## What the task asks
From the entries that follow, extract each line holding the string "dropdown".
Start of Data records
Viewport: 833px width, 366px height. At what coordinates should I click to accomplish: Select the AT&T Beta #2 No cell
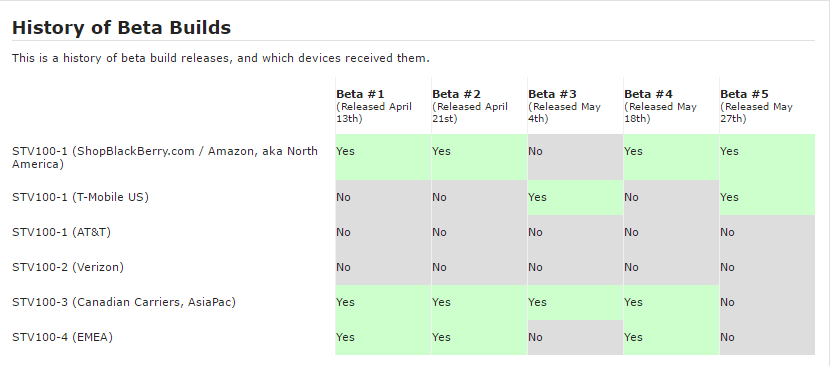[479, 232]
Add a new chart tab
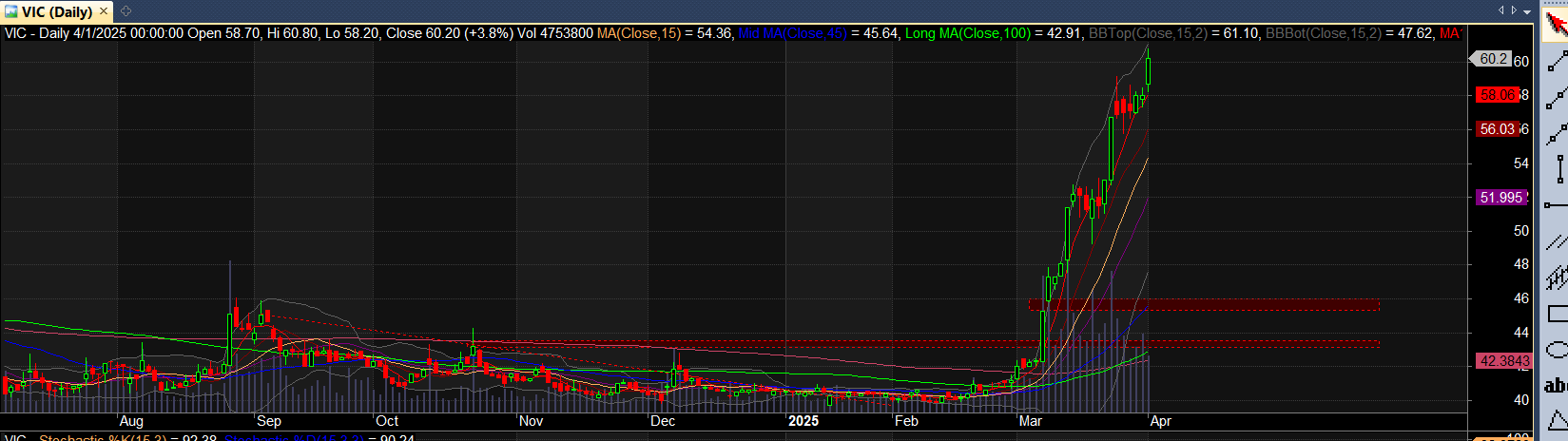 pos(126,11)
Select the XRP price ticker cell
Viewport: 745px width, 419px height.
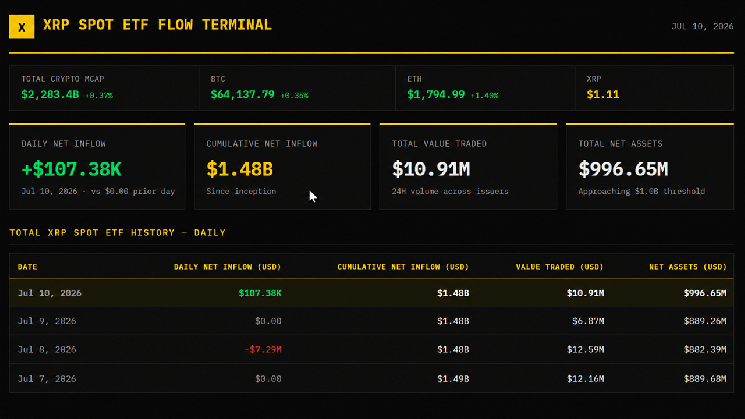[x=654, y=88]
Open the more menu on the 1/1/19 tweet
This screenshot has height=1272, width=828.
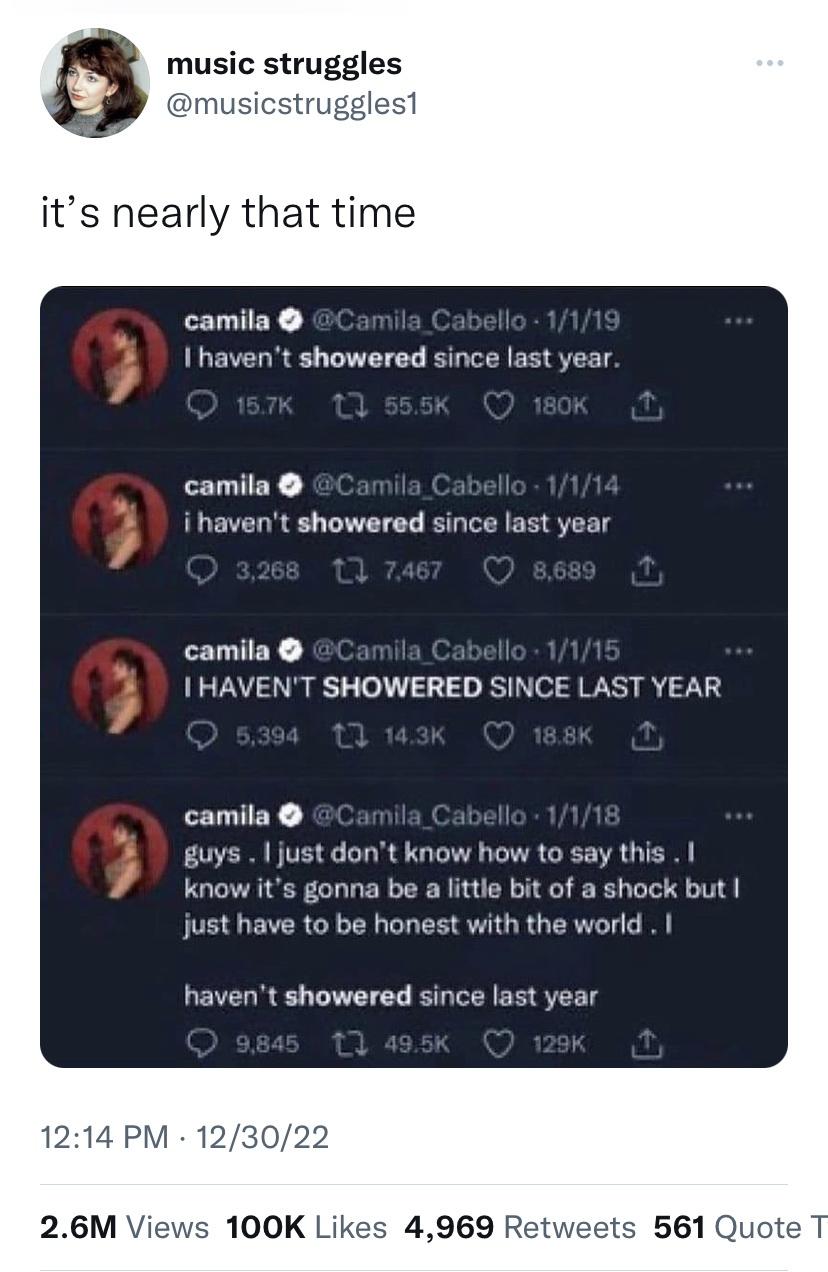[x=740, y=321]
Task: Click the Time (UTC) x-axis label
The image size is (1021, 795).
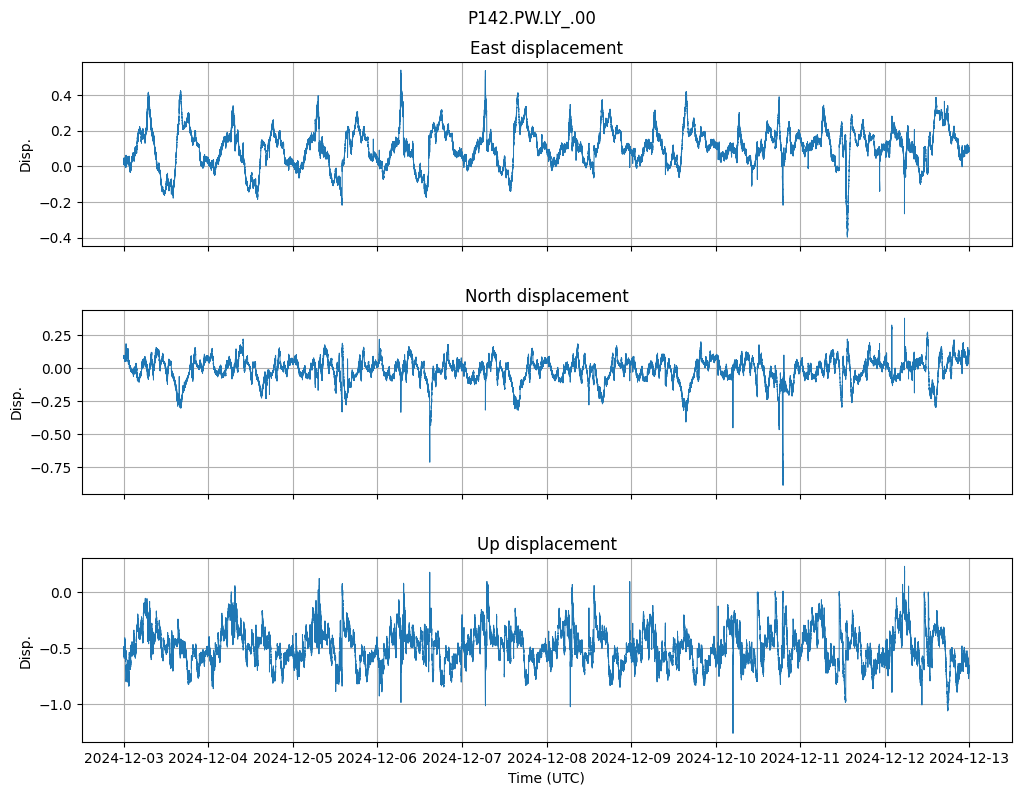Action: (x=546, y=778)
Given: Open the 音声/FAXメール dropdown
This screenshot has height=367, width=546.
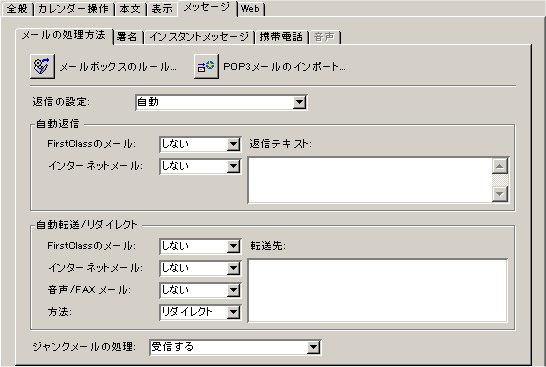Looking at the screenshot, I should pyautogui.click(x=200, y=290).
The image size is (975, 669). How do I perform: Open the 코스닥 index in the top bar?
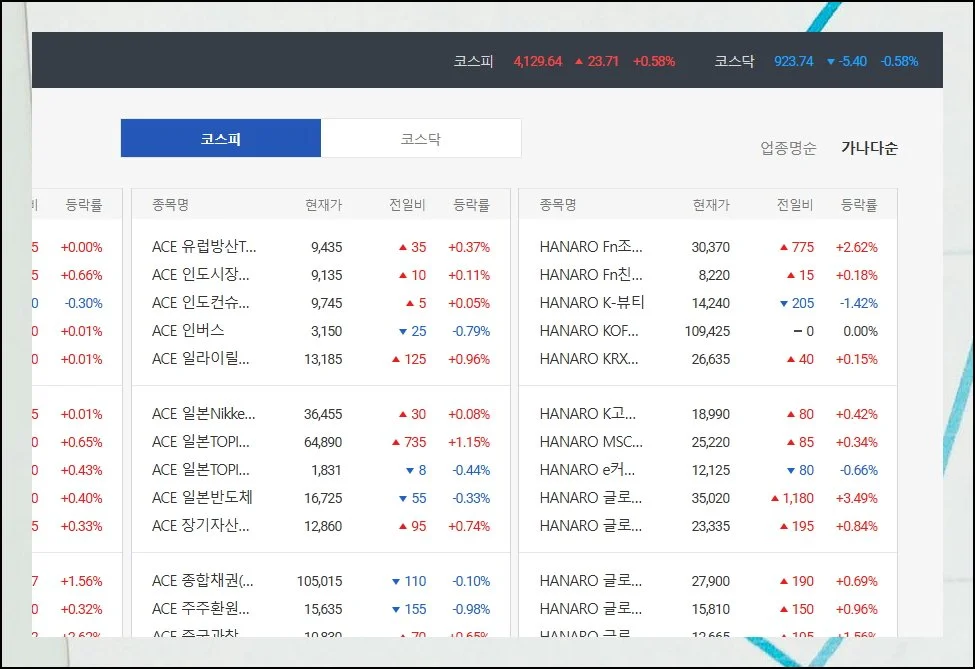pos(734,62)
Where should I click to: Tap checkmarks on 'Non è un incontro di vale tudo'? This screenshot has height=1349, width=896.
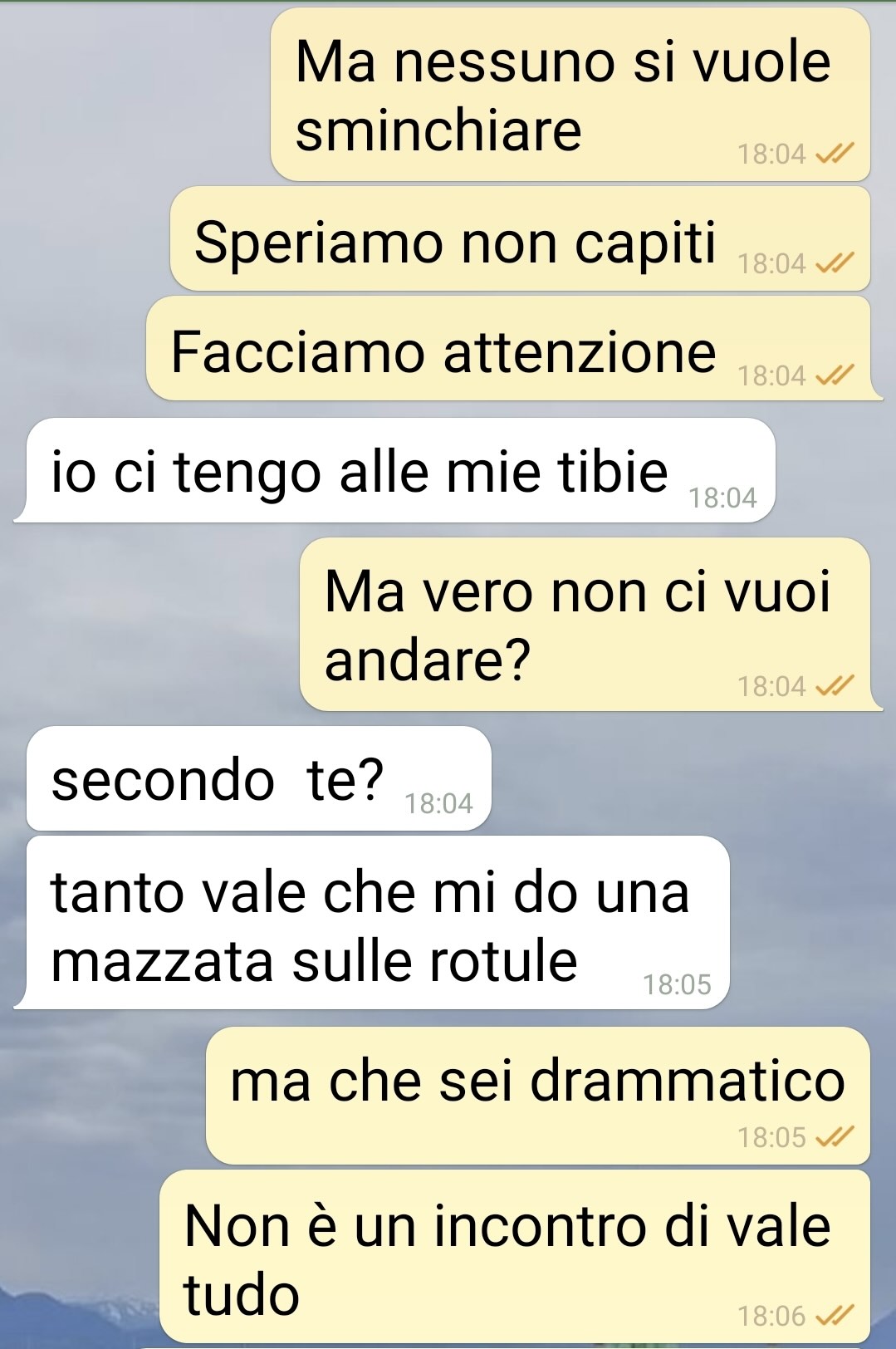(x=835, y=1316)
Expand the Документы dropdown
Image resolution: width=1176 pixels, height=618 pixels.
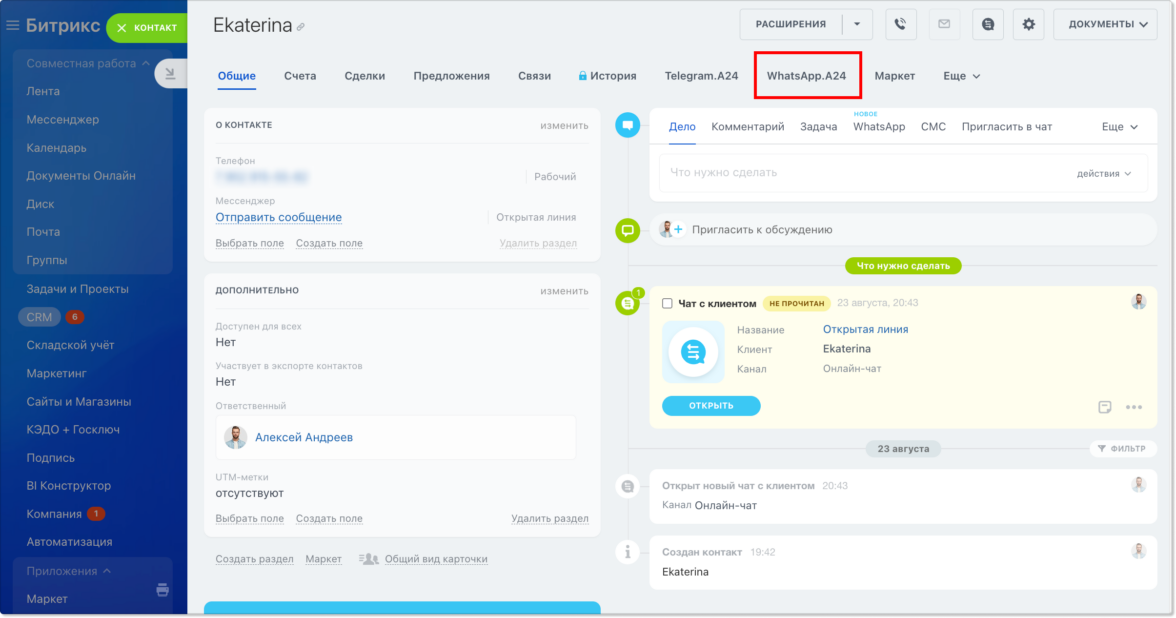(x=1105, y=24)
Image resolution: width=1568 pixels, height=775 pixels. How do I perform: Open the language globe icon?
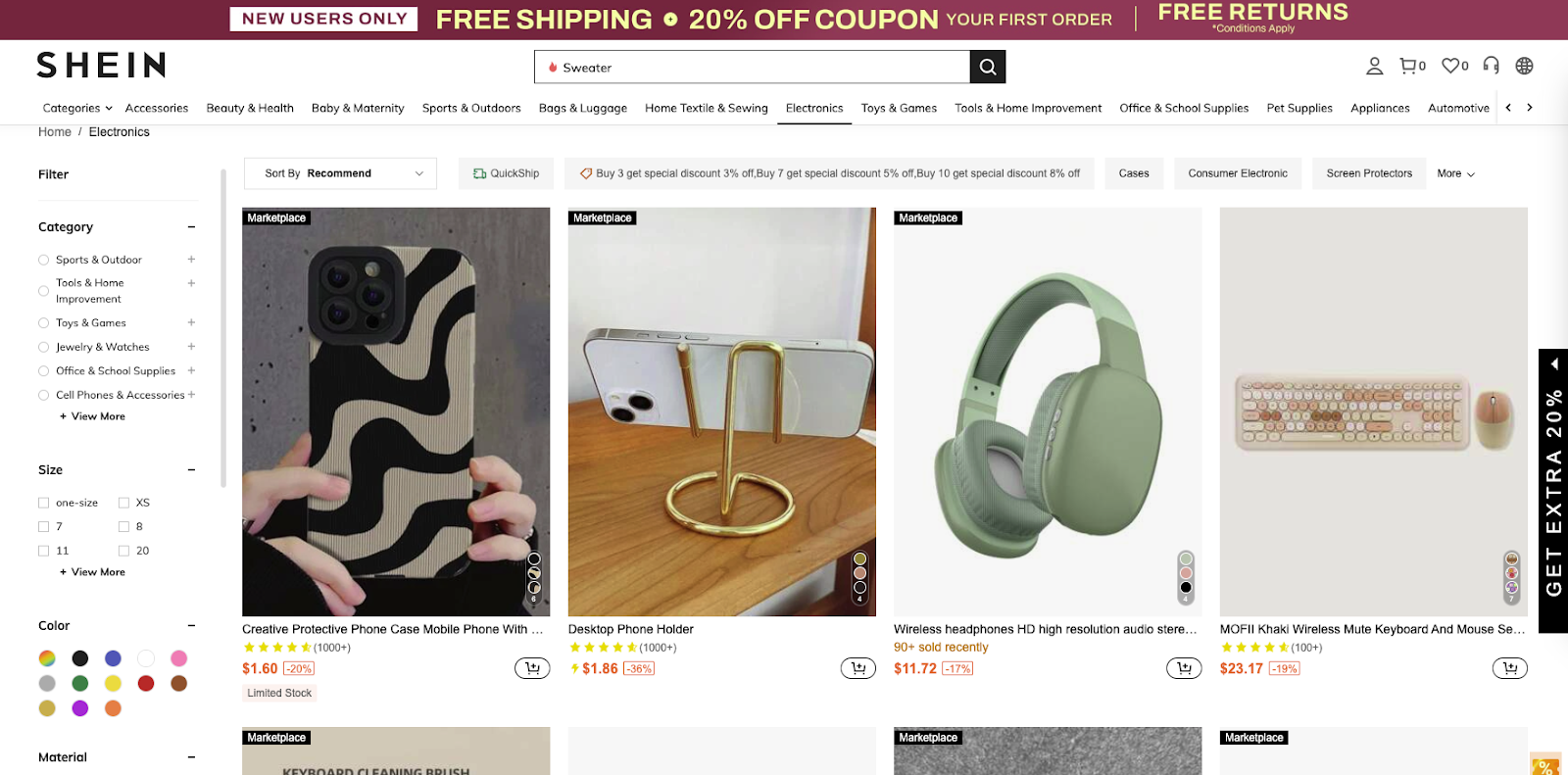pyautogui.click(x=1524, y=66)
End of Data records
## Response area
Given: Open the 音声/FAXメール dropdown
Expand the Документы dropdown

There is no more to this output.